"""

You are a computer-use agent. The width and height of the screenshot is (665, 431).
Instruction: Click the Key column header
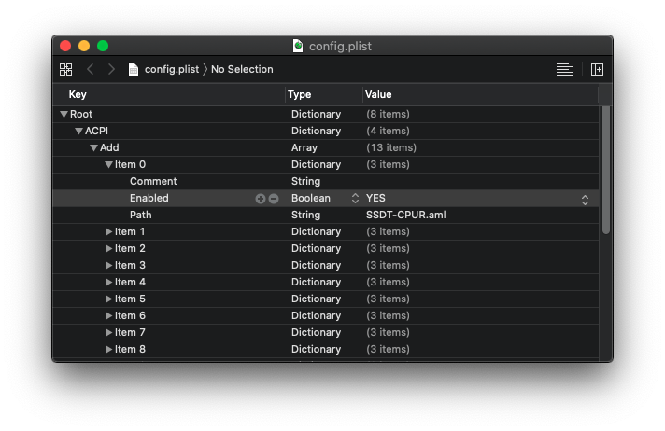[78, 94]
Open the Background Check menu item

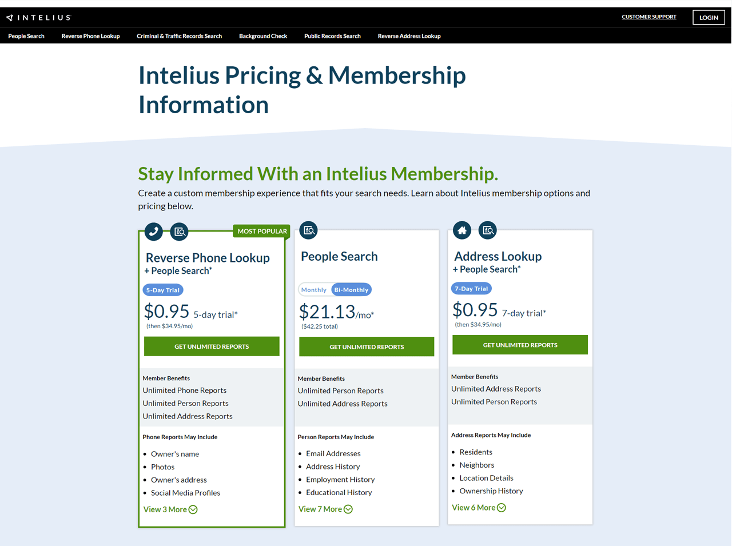263,36
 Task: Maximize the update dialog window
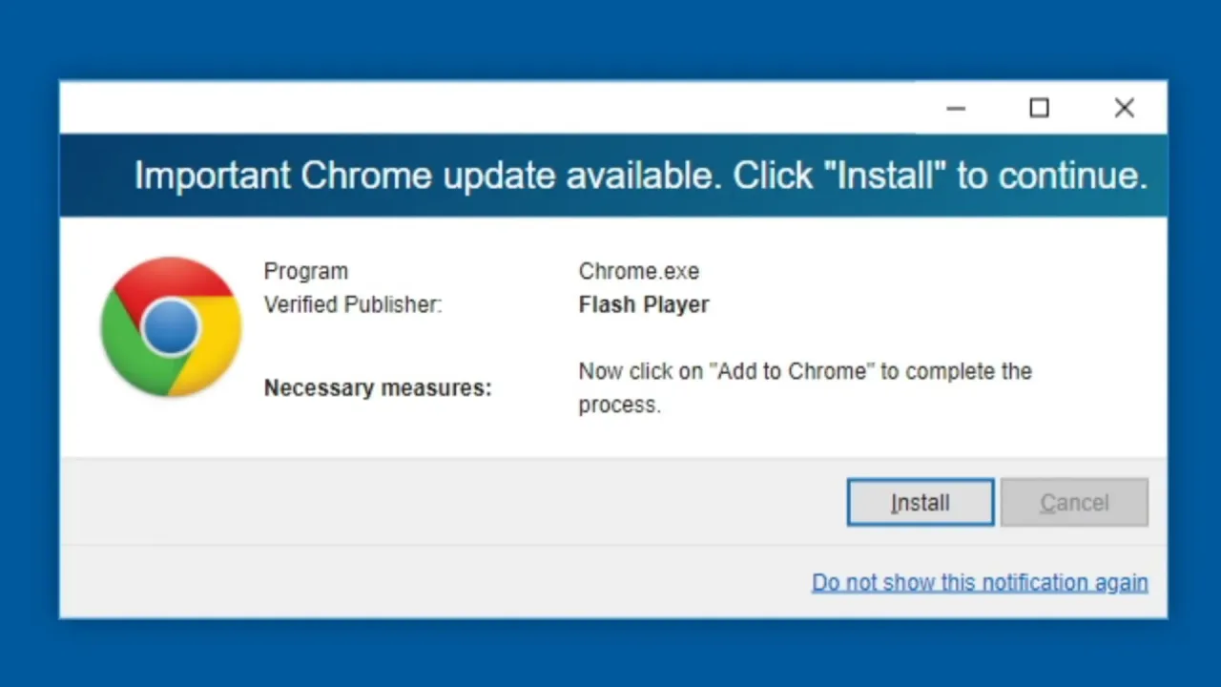1040,108
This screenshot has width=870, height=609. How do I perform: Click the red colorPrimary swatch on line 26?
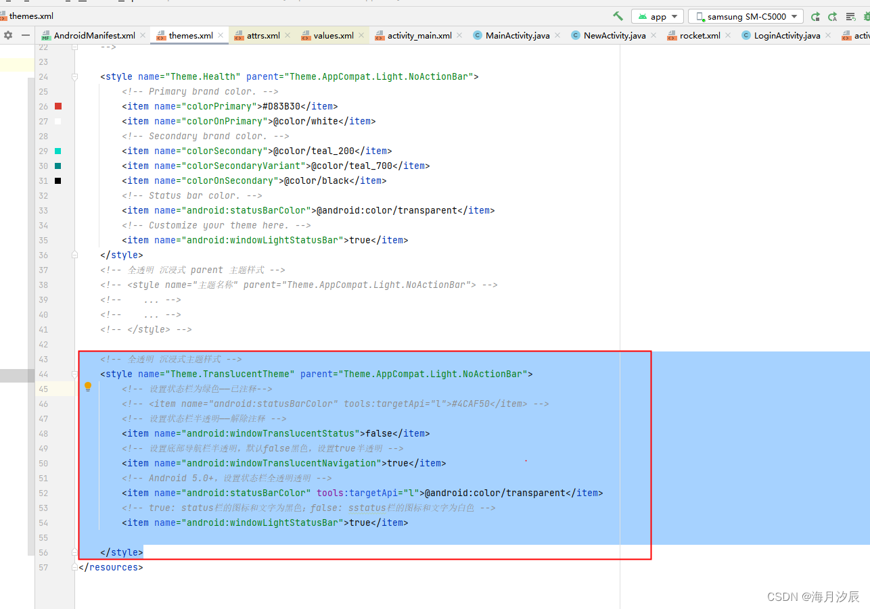(x=57, y=106)
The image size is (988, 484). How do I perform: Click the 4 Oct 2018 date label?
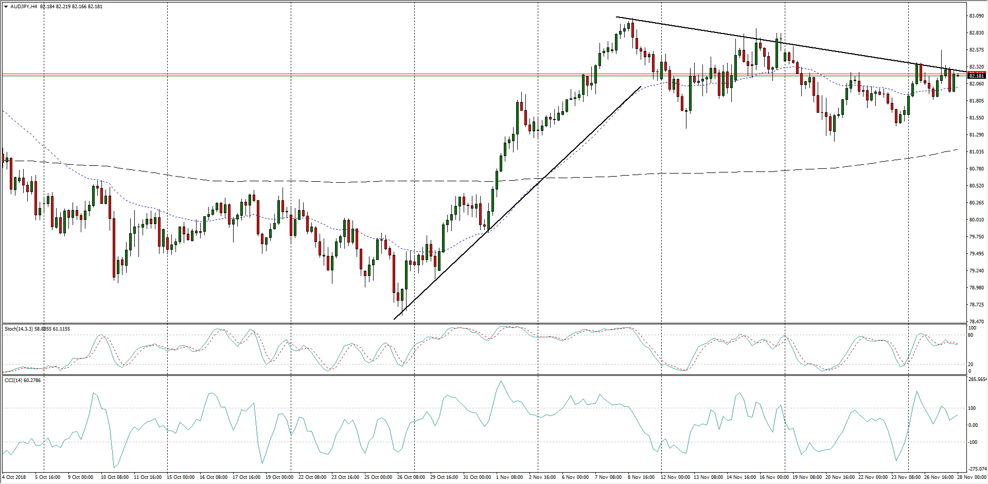[14, 477]
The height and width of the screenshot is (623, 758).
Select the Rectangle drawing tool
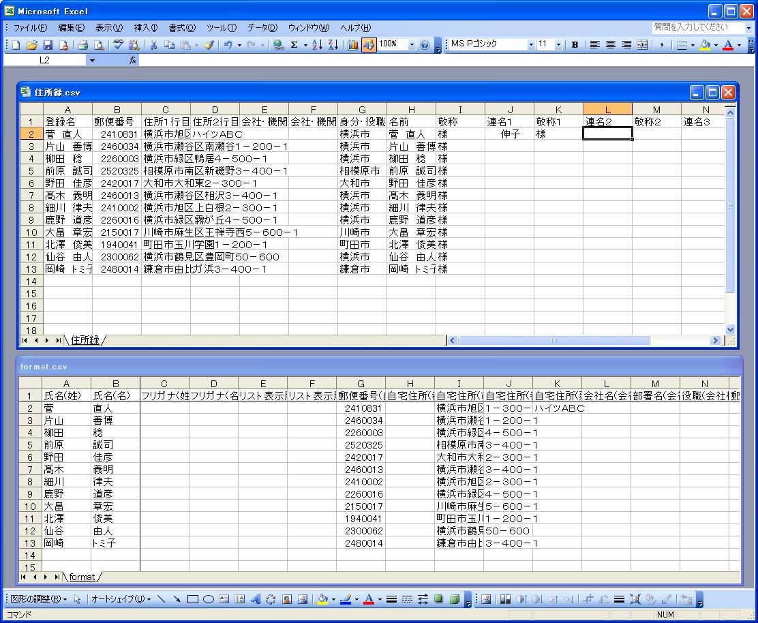(193, 599)
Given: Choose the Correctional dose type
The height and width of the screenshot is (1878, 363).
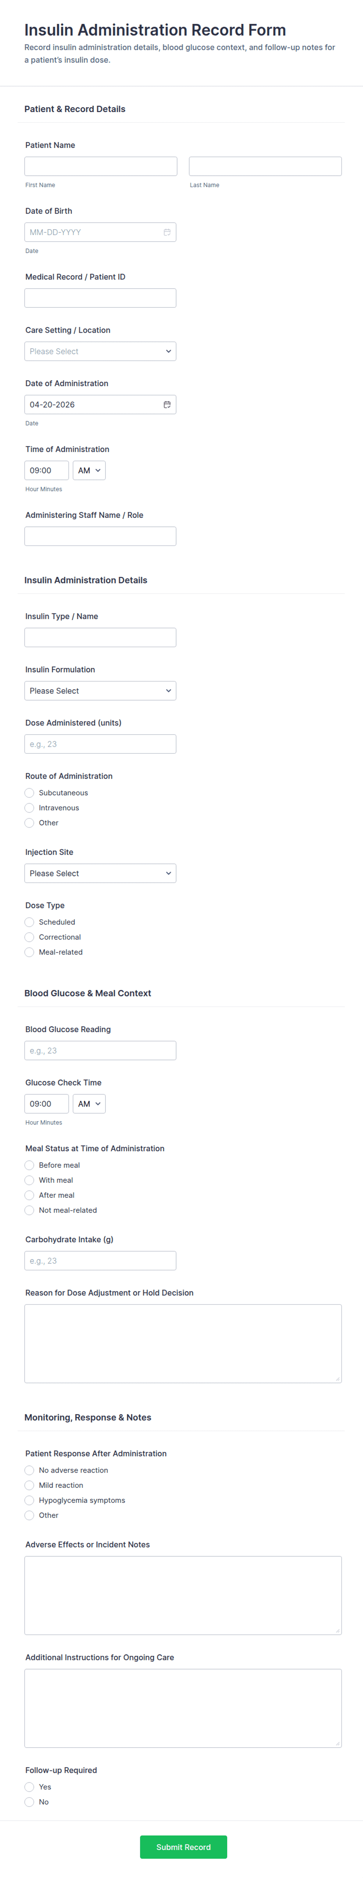Looking at the screenshot, I should (29, 937).
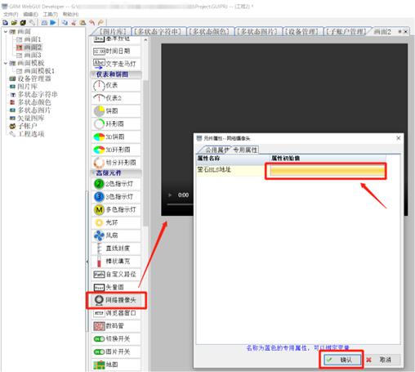The height and width of the screenshot is (372, 415).
Task: Select the 地图 map component
Action: point(116,365)
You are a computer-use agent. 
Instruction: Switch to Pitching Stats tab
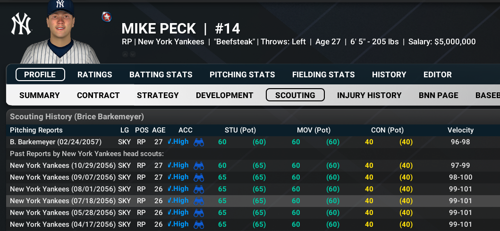click(242, 75)
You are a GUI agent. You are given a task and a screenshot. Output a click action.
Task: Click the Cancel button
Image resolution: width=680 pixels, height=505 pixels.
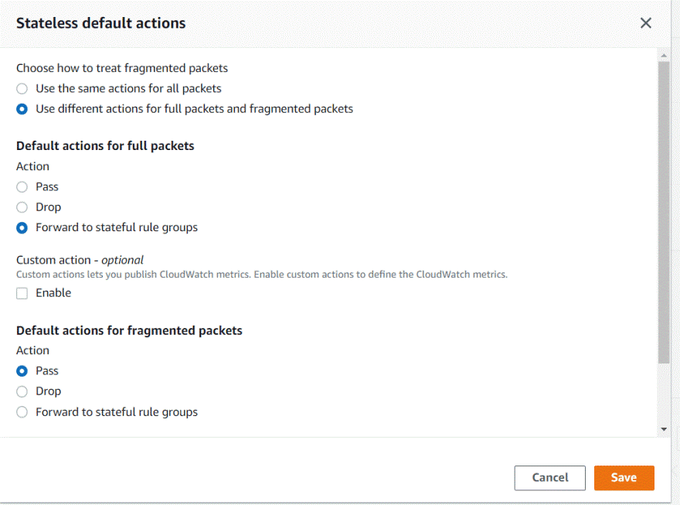tap(549, 478)
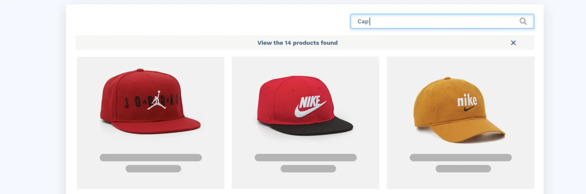Select the orange Nike cap image
Viewport: 586px width, 194px height.
coord(459,109)
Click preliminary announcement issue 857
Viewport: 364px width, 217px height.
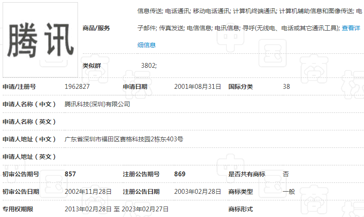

"""

Copy every line in the data above that has the string "computer" in it.

▶ **Your solution**
You are a computer-use agent. The width and height of the screenshot is (665, 431).
You are a computer-use agent. 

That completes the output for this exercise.